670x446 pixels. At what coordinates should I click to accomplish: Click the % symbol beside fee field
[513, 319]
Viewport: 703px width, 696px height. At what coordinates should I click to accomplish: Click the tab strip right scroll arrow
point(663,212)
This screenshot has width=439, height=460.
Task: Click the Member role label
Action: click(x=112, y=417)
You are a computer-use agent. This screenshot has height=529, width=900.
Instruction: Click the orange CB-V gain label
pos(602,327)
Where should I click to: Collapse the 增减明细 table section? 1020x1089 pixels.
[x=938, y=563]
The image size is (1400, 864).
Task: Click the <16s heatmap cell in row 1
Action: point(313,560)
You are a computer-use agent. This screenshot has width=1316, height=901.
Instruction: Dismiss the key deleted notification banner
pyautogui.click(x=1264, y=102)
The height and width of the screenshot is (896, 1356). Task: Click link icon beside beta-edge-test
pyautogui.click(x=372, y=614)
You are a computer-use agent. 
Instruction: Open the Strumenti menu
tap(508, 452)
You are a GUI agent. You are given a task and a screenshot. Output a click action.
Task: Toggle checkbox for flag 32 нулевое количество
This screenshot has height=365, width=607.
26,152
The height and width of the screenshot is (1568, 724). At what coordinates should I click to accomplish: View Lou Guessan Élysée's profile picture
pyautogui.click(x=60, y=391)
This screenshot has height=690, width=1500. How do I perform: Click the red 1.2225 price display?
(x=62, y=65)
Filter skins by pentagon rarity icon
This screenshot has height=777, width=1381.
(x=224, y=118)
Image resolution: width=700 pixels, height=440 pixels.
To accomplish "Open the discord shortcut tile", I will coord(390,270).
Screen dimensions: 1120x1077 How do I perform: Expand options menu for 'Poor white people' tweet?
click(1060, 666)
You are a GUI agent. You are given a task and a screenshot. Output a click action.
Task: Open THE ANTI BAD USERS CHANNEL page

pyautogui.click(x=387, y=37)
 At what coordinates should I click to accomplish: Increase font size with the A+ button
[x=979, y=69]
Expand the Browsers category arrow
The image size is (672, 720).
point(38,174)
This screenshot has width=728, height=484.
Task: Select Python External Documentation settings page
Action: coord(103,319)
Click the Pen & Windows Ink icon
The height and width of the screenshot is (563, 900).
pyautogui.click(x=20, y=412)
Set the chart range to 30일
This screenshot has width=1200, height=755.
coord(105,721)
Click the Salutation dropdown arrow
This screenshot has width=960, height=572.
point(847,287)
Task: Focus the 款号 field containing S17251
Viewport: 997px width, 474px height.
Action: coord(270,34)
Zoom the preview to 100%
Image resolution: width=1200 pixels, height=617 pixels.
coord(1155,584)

• • • • • • •

# WHAT IS REQUIRED
From the data, pick out every line that includes "agent".

# ANSWER AREA
You are a computer-use agent. This screenshot has height=529, width=900.
You are a computer-use agent. This screenshot has width=1316, height=901.
You are a computer-use agent. 
You are a GUI agent. You are given a task and a screenshot. Output a click action.
You are a GUI agent. You are given a task and a screenshot. Output a click action.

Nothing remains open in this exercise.